Summary information and primary citation

PDB-id
5hf7; SNAP-derived features in text and JSON formats; DNAproDB
Class
hydrolase-DNA
Method
X-ray (1.54 Å)
Summary
Tdg enzyme-substrate complex
Reference
Coey CT, Malik SS, Pidugu LS, Varney KM, Pozharski E, Drohat AC (2016): "Structural basis of damage recognition by thymine DNA glycosylase: Key roles for N-terminal residues." Nucleic Acids Res., 44, 10248-10258. doi: 10.1093/nar/gkw768.
Abstract
Thymine DNA Glycosylase (TDG) is a base excision repair enzyme functioning in DNA repair and epigenetic regulation. TDG removes thymine from mutagenic G·T mispairs arising from deamination of 5-methylcytosine (mC), and it processes other deamination-derived lesions including uracil (U). Essential for DNA demethylation, TDG excises 5-formylcytosine and 5-carboxylcytosine, derivatives of mC generated by Tet (ten-eleven translocation) enzymes.
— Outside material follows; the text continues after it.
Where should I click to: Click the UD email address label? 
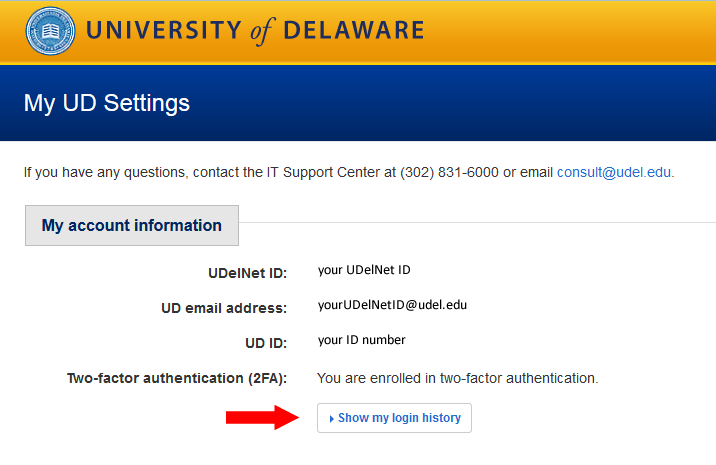click(x=224, y=308)
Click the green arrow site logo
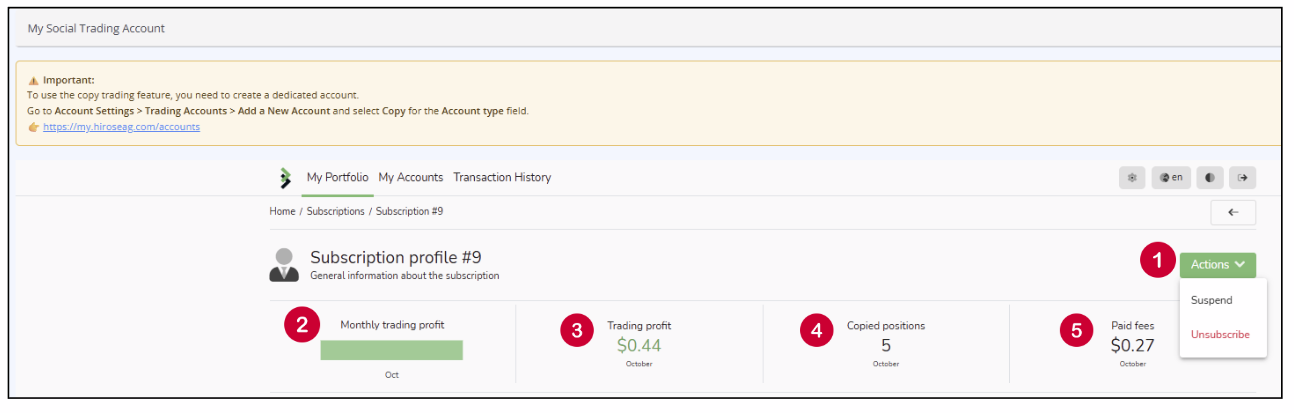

Here, we report structural and functional studies of TDG(82-308), a new construct containing 29 more N-terminal residues than TDG(111-308), the construct used for previous structures of DNA-bound TDG. Crystal structures and NMR experiments demonstrate that most of these N-terminal residues are disordered, for substrate- or product-bound TDG(82-308) Nevertheless, G·T substrate affinity and glycosylase activity of TDG(82-308) greatly exceeds that of TDG(111-308) and is equivalent to full-length TDG. We report the first high-resolution structures of TDG in an enzyme-substrate complex, for G·U bound to TDG(82-308) (1.54 Å) and TDG(111-308) (1.71 Å), revealing new enzyme-substrate contacts, direct and water-mediated. We also report a structure of the TDG(82-308) product complex (1.70 Å). TDG(82-308) forms unique enzyme-DNA interactions, supporting its value for structure-function studies. The results advance understanding of how TDG recognizes and removes modified bases from DNA, particularly those resulting from deamination.